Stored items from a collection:
= = =
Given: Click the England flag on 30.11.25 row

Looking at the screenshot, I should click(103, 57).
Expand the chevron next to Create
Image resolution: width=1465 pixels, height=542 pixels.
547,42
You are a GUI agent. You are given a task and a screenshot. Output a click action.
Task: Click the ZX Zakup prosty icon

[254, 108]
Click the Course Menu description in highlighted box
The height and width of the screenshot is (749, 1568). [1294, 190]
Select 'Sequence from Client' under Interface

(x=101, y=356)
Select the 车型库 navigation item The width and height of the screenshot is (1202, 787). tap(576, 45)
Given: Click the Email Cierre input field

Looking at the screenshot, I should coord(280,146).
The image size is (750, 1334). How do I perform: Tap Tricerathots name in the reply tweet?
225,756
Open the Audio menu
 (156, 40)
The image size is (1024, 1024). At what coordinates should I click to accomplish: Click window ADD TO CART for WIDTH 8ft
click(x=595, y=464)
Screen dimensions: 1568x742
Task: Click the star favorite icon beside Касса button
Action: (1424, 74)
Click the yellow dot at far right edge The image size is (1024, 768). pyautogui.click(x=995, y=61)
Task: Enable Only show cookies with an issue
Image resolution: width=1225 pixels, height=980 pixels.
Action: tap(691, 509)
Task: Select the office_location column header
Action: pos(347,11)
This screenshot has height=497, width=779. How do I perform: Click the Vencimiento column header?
= = =
* **About this task**
The data above should be returned exactly as written.

* **Solution to this problem**
Given: Click the England flag on 30.11.25 row

Looking at the screenshot, I should click(103, 57).
Expand the chevron next to Create
Image resolution: width=1465 pixels, height=542 pixels.
547,42
You are a GUI agent. You are given a task and a screenshot. Output a click action.
Task: Click the ZX Zakup prosty icon

[254, 108]
Click the Course Menu description in highlighted box
The height and width of the screenshot is (749, 1568). [1294, 190]
Select 'Sequence from Client' under Interface

(x=101, y=356)
Select the 车型库 navigation item The width and height of the screenshot is (1202, 787). tap(576, 45)
Given: Click the Email Cierre input field

Looking at the screenshot, I should coord(280,146).
The image size is (750, 1334). How do I perform: Tap Tricerathots name in the reply tweet?
225,756
Open the Audio menu
 (156, 40)
The image size is (1024, 1024). At what coordinates should I click to accomplish: Click window ADD TO CART for WIDTH 8ft
click(x=595, y=464)
Screen dimensions: 1568x742
Task: Click the star favorite icon beside Касса button
Action: (1424, 74)
Click the yellow dot at far right edge The image size is (1024, 768). pyautogui.click(x=995, y=61)
Task: Enable Only show cookies with an issue
Image resolution: width=1225 pixels, height=980 pixels.
Action: tap(691, 509)
Task: Select the office_location column header
Action: pos(347,11)
This screenshot has height=497, width=779. How do I perform: Click the Vencimiento column header?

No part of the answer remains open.